EXERCISE DIRECTIONS - Continue the text on Canadian Permanent Resident Cards from where it stops.

EXCERPTED PASSAGE -
_ _ _ _ _

Understanding the Application and Renewal Processes for these Important Documents
Changes to Canada’s entry rules have made Permanent Resident Cards (PR Card) a required document for residents travelling outside of Canada. When returning to Canada, a permanent resident must present this government-issued photo ID to successfully re-enter the country.
New permanent residents automatically receive their PR Card once they attain permanent resident status. However, they must contact Immigration, Refugees, and Citizenship Canada within 180 days of becoming a permanent resident to provide their Canadian mailing address. Missing that window of opportunity means the new residents will have to follow the more time-consuming application process.
The Application Process
Applying for a card provides official, readily available proof of the person’s permanent resident status. If you travel outside of Canada, you will need to present your card and your passport when you come back on a commercial vehicle such as an airplane, boat, train or bus.
You should submit an application if any of the following reasons apply to your situation:
- Your PR card has or will soon expire;
- You missed the 180-day window with Immigration, Refugees, and Citizenship Canada;
- Your original card was lost, stolen, or damaged and you need a replacement card; or
- You need to change the sex designation on your PR card.

_ _ _ _ _

GIVEN INFORMATION -
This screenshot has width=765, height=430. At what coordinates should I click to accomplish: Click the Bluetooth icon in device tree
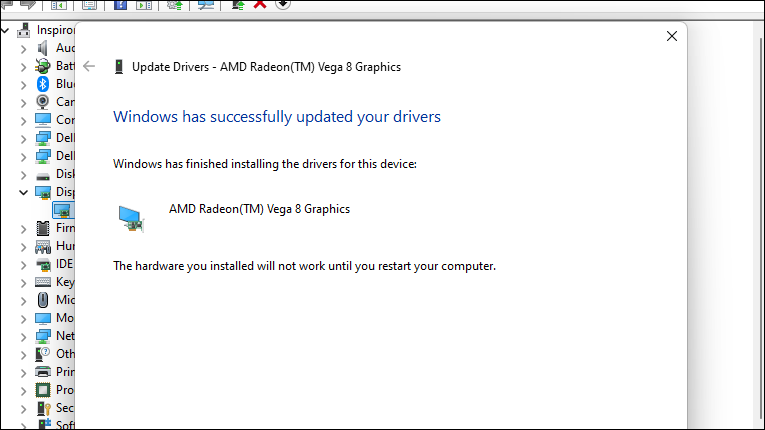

_ _ _ _ _

TASK OUTPUT -
Applying can be a relatively straightforward process assuming the PR meets all the requirements. However, if the individual has been outside of Canada and does not meet the physical presence requirement of 2 out of 5 years, then an immigration lawyer will have to explain the reasons for this and present any humanitarian and compassionate factors that apply to the person’s case.
If you are a permanent resident without a valid PR card, and you are not currently in Canada, then you must apply for a Permanent Resident Travel Document to return to Canada. However, once again, if you do not meet all the requirements, the PR Travel Document can be rejected. As such, it is always advisable to seek advice from an immigration lawyer on your eligibility before submitting your application.
If you meet all the requirements to apply for your permanent residency care, you can prepare and submit your application. However, you must thoroughly and accurately complete the steps for the PR card application process. It is advisable for you to speak to an immigration lawyer to determine if they need to prepare an affidavit and legal submissions on your behalf to be submitted along with your application. In this regard, you can contact a permanent resident lawyer.
Step 1: Gather the Required Documents
Your application must include the following documents:
- A completed checklist of all the required documents;
- Your PR card if you are replacing a damaged card;
- A photocopy of your main identity document. This could be a passport, travel document, or certificate of identity. It must have your name, photo, date of birth, issue and expiry date, and the document type and number; and
- Two recent (taken within the last six months) identical photos of yourself that meet photo specifications.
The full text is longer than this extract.